Exam blues
AAAaaarrrgghh! :O
Stage V just sat their Javascript exam and I invigilated it. Let me tell ya, it was terrible.
Warning! Rant ahead.
I tried to prepare them for anything. The proverbial anything that might befall. Anything could have come up on the exam paper. This is what the syllabus says:
Syllabus
Introduction and overview: What is JS, competing technologies.
Fundamentals of JS: The JS programming model, JS syntax
Writing client-side JS: Creating eye-catching animations and graphics, utilizing browser objects, handling browser events
Creating intelligent forms: Creating intelligent forms, client-side form validation, adding interactivity to forms
Developing server-side JS: Overview, building applications for Microsoft and Netscape web servers
Integrating databases: database fundamentals, integrating techniques provided by Microsoft and Netscape.

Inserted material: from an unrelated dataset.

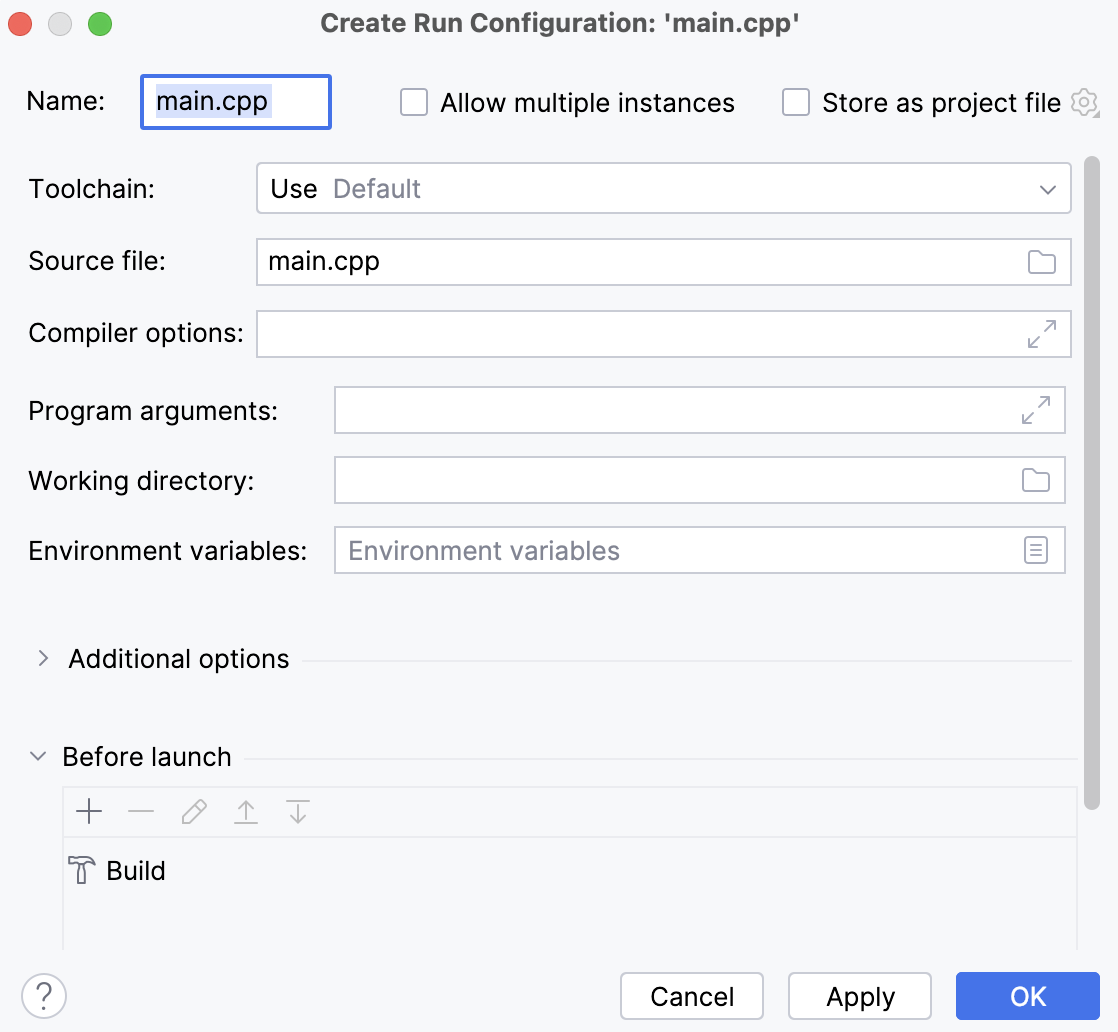Remove the selected before launch task
This screenshot has width=1118, height=1032.
141,812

Complimentary technologies: Controlling Java, ActiveX plug-ins, Survey of IDE tools
And that, ladies and gentlemen, is all we get from the University who run the diploma programme. No notes, no teaching materials, no recommended texts, no guidelines on what to cover and what not to bother with, no revision materials, and **no fucking idea what’s going to be on the exam!**.
Looking at past papers I’d say event handlers, form validation, comparison with competing technologies and using pop-up dialogue boxes were **in** while working with images, and server side JS were out. They came at us out of the sun with questions on GET and POST methods for submitting data (arguably not part of a JS class though necessary knowledge to work with forms), asked for **flow charts** to explain a gratuitous nested loop thing, and a load of difficult arithmetic questions that require knowledge of the precidence of operators:
y = 10 % 6 / 4 ^ 2 ^ 3 - 4
AAARRGGHH!! Nobody should ever have to learn that shit! That’s why god invented parenthesis: so that programmers can make the meaning of their programs clear, not so they can learn a load of complex and sublte rules that allow the elite to comprehend the opaque!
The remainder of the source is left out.